- **INFORMATION SHOWN**:
________

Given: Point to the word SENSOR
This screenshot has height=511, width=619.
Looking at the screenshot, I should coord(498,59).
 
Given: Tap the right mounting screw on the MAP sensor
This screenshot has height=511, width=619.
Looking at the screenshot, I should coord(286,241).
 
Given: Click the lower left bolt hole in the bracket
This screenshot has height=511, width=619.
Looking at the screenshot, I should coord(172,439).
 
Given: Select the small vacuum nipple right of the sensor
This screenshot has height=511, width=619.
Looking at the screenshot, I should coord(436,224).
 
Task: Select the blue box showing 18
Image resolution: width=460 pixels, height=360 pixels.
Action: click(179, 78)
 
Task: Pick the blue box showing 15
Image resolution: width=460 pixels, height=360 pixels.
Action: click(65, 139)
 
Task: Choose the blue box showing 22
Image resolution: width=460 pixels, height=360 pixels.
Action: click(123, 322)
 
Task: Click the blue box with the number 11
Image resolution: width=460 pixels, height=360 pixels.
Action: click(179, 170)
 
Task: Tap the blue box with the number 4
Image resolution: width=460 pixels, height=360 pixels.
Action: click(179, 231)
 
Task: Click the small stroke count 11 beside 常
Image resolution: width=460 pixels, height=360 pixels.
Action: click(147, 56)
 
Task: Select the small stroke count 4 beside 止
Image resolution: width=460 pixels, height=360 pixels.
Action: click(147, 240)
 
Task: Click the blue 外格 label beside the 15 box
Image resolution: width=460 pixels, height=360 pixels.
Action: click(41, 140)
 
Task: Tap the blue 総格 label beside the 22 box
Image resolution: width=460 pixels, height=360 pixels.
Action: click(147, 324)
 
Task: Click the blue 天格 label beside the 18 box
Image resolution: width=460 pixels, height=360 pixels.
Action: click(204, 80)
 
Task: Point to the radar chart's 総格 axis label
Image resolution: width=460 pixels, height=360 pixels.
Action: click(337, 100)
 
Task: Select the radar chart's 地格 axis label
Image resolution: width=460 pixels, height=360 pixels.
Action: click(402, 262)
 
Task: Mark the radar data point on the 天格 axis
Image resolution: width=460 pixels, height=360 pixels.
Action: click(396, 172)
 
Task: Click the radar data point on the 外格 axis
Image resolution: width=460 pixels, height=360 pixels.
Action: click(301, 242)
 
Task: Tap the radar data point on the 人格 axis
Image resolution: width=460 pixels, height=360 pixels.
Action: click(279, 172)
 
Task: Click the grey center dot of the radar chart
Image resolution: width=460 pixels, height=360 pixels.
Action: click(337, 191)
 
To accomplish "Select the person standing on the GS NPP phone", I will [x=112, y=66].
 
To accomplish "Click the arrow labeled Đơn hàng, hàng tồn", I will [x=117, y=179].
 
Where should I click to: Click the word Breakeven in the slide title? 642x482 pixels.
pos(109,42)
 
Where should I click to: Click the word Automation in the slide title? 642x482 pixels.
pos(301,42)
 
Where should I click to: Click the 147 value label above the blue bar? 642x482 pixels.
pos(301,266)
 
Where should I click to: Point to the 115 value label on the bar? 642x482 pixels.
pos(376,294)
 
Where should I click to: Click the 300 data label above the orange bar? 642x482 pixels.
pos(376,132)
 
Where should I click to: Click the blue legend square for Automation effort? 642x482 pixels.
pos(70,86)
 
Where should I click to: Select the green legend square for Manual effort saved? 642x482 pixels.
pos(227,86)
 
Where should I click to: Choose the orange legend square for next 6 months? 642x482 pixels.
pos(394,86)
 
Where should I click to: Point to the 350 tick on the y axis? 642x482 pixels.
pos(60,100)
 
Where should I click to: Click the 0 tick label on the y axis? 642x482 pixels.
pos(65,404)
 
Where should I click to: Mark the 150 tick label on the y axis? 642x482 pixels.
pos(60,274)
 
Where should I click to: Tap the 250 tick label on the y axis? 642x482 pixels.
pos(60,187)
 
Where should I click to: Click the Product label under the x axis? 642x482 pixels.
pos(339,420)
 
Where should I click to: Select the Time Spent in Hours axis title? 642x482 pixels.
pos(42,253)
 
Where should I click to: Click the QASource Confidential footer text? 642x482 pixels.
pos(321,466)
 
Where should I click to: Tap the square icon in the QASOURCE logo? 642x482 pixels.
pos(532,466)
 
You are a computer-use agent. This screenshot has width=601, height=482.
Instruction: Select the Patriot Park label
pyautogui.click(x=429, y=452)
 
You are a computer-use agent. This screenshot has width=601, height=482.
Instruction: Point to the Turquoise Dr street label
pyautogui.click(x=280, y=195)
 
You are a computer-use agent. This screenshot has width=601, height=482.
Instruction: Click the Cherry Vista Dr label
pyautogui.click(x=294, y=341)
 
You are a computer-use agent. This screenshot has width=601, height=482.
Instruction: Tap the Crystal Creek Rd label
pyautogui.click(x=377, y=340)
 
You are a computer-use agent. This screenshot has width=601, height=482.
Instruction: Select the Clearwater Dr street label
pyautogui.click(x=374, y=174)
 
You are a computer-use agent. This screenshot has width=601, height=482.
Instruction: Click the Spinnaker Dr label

________

- **REQUIRED TASK**: Format every line of the records above as a Markdown table with two columns, Row and Line. Number the rows in order and leave out blank lines.

- **THE RESPONSE**:
| Row | Line |
|---|---|
| 1 | Given: Point to the word SENSOR |
| 2 | This screenshot has height=511, width=619. |
| 3 | Looking at the screenshot, I should coord(498,59). |
| 4 | Given: Tap the right mounting screw on the MAP sensor |
| 5 | This screenshot has height=511, width=619. |
| 6 | Looking at the screenshot, I should coord(286,241). |
| 7 | Given: Click the lower left bolt hole in the bracket |
| 8 | This screenshot has height=511, width=619. |
| 9 | Looking at the screenshot, I should coord(172,439). |
| 10 | Given: Select the small vacuum nipple right of the sensor |
| 11 | This screenshot has height=511, width=619. |
| 12 | Looking at the screenshot, I should coord(436,224). |
| 13 | Task: Select the blue box showing 18 |
| 14 | Image resolution: width=460 pixels, height=360 pixels. |
| 15 | Action: click(179, 78) |
| 16 | Task: Pick the blue box showing 15 |
| 17 | Image resolution: width=460 pixels, height=360 pixels. |
| 18 | Action: click(65, 139) |
| 19 | Task: Choose the blue box showing 22 |
| 20 | Image resolution: width=460 pixels, height=360 pixels. |
| 21 | Action: click(123, 322) |
| 22 | Task: Click the blue box with the number 11 |
| 23 | Image resolution: width=460 pixels, height=360 pixels. |
| 24 | Action: click(179, 170) |
| 25 | Task: Tap the blue box with the number 4 |
| 26 | Image resolution: width=460 pixels, height=360 pixels. |
| 27 | Action: click(179, 231) |
| 28 | Task: Click the small stroke count 11 beside 常 |
| 29 | Image resolution: width=460 pixels, height=360 pixels. |
| 30 | Action: click(147, 56) |
| 31 | Task: Select the small stroke count 4 beside 止 |
| 32 | Image resolution: width=460 pixels, height=360 pixels. |
| 33 | Action: click(147, 240) |
| 34 | Task: Click the blue 外格 label beside the 15 box |
| 35 | Image resolution: width=460 pixels, height=360 pixels. |
| 36 | Action: click(41, 140) |
| 37 | Task: Tap the blue 総格 label beside the 22 box |
| 38 | Image resolution: width=460 pixels, height=360 pixels. |
| 39 | Action: click(147, 324) |
| 40 | Task: Click the blue 天格 label beside the 18 box |
| 41 | Image resolution: width=460 pixels, height=360 pixels. |
| 42 | Action: click(204, 80) |
| 43 | Task: Point to the radar chart's 総格 axis label |
| 44 | Image resolution: width=460 pixels, height=360 pixels. |
| 45 | Action: click(337, 100) |
| 46 | Task: Select the radar chart's 地格 axis label |
| 47 | Image resolution: width=460 pixels, height=360 pixels. |
| 48 | Action: click(402, 262) |
| 49 | Task: Mark the radar data point on the 天格 axis |
| 50 | Image resolution: width=460 pixels, height=360 pixels. |
| 51 | Action: click(396, 172) |
| 52 | Task: Click the radar data point on the 外格 axis |
| 53 | Image resolution: width=460 pixels, height=360 pixels. |
| 54 | Action: click(301, 242) |
| 55 | Task: Tap the radar data point on the 人格 axis |
| 56 | Image resolution: width=460 pixels, height=360 pixels. |
| 57 | Action: click(279, 172) |
| 58 | Task: Click the grey center dot of the radar chart |
| 59 | Image resolution: width=460 pixels, height=360 pixels. |
| 60 | Action: click(337, 191) |
| 61 | To accomplish "Select the person standing on the GS NPP phone", I will [x=112, y=66]. |
| 62 | To accomplish "Click the arrow labeled Đơn hàng, hàng tồn", I will [x=117, y=179]. |
| 63 | Where should I click to: Click the word Breakeven in the slide title? 642x482 pixels. |
| 64 | pos(109,42) |
| 65 | Where should I click to: Click the word Automation in the slide title? 642x482 pixels. |
| 66 | pos(301,42) |
| 67 | Where should I click to: Click the 147 value label above the blue bar? 642x482 pixels. |
| 68 | pos(301,266) |
| 69 | Where should I click to: Point to the 115 value label on the bar? 642x482 pixels. |
| 70 | pos(376,294) |
| 71 | Where should I click to: Click the 300 data label above the orange bar? 642x482 pixels. |
| 72 | pos(376,132) |
| 73 | Where should I click to: Click the blue legend square for Automation effort? 642x482 pixels. |
| 74 | pos(70,86) |
| 75 | Where should I click to: Select the green legend square for Manual effort saved? 642x482 pixels. |
| 76 | pos(227,86) |
| 77 | Where should I click to: Choose the orange legend square for next 6 months? 642x482 pixels. |
| 78 | pos(394,86) |
| 79 | Where should I click to: Point to the 350 tick on the y axis? 642x482 pixels. |
| 80 | pos(60,100) |
| 81 | Where should I click to: Click the 0 tick label on the y axis? 642x482 pixels. |
| 82 | pos(65,404) |
| 83 | Where should I click to: Mark the 150 tick label on the y axis? 642x482 pixels. |
| 84 | pos(60,274) |
| 85 | Where should I click to: Tap the 250 tick label on the y axis? 642x482 pixels. |
| 86 | pos(60,187) |
| 87 | Where should I click to: Click the Product label under the x axis? 642x482 pixels. |
| 88 | pos(339,420) |
| 89 | Where should I click to: Select the Time Spent in Hours axis title? 642x482 pixels. |
| 90 | pos(42,253) |
| 91 | Where should I click to: Click the QASource Confidential footer text? 642x482 pixels. |
| 92 | pos(321,466) |
| 93 | Where should I click to: Tap the square icon in the QASOURCE logo? 642x482 pixels. |
| 94 | pos(532,466) |
| 95 | You are a computer-use agent. This screenshot has width=601, height=482. |
| 96 | Instruction: Select the Patriot Park label |
| 97 | pyautogui.click(x=429, y=452) |
| 98 | You are a computer-use agent. This screenshot has width=601, height=482. |
| 99 | Instruction: Point to the Turquoise Dr street label |
| 100 | pyautogui.click(x=280, y=195) |
| 101 | You are a computer-use agent. This screenshot has width=601, height=482. |
| 102 | Instruction: Click the Cherry Vista Dr label |
| 103 | pyautogui.click(x=294, y=341) |
| 104 | You are a computer-use agent. This screenshot has width=601, height=482. |
| 105 | Instruction: Tap the Crystal Creek Rd label |
| 106 | pyautogui.click(x=377, y=340) |
| 107 | You are a computer-use agent. This screenshot has width=601, height=482. |
| 108 | Instruction: Select the Clearwater Dr street label |
| 109 | pyautogui.click(x=374, y=174) |
| 110 | You are a computer-use agent. This screenshot has width=601, height=482. |
| 111 | Instruction: Click the Spinnaker Dr label |